FlowDict Computations
The flow properties and the permeability of porous media can be calculated by FlowDict on 3D material models obtained from 3D image data (µCT, FIB-SEM) or from generation with GeoDict’s generator modules.
FlowDict computes permeability, flow resistivity, and average flow velocity (or pressure drop) across porous media. Flow permeability is an intrinsic property of the structure that strongly depends on its geometry.
Thus, the choice of the physics equations to solve depends not only on how to describe the fluid flow (linear or non-linear, as seen in the Partial Differential Equations chapter) but also on the particular material.
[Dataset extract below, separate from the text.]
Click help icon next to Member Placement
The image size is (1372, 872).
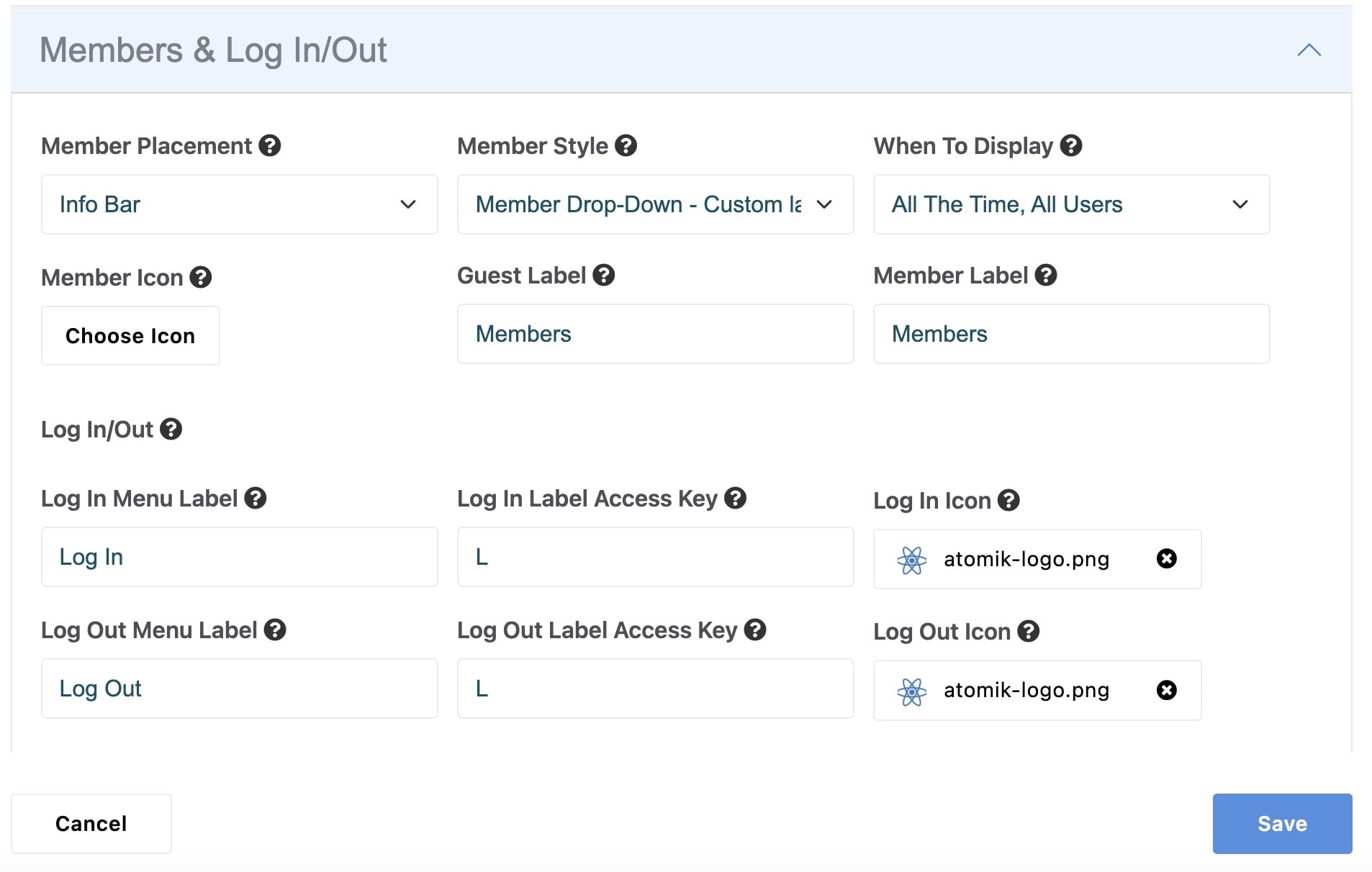(x=270, y=146)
When the material is simply made up of empty and solid voxels, as in a porous material, the Stokes equations or the Navier-Stokes equation are appropriate.
When the particles are much smaller than the scale of the structure, for example, in a pleat formed by a metal wire mesh (solid voxels) in empty (voxel) space supporting a filter media (porous voxels with definable permeabilities), the equations Stokes-Brinkman or Navier-Stokes-Brinkman are needed.
If additionally no through-path exists, e.g., in a rock on the macro scale and the permeabilities are low, Darcy Flow must be used.
The flow equations underlying the FlowDict solvers computations apply only when the flow is stationary, not transient (time-dependent flow). To ensure stationary flow conditions at the boundary of the media, for Stokes (-Brinkman) and Navier-Stokes (-Brinkman) the presence of inlet (inflow region) and outlet (outflow region) is fundamental.
The inlet and outlet of a structure can be set directly during the generation of the structure in many GeoDict generator modules.
For structures modeled from imported 3D image data, these regions can be added by embedding empty voxels in the positive and negative flow direction (e.g., Z-direction) using ProcessGeo (Model → ProcessGeo, Process-Embed).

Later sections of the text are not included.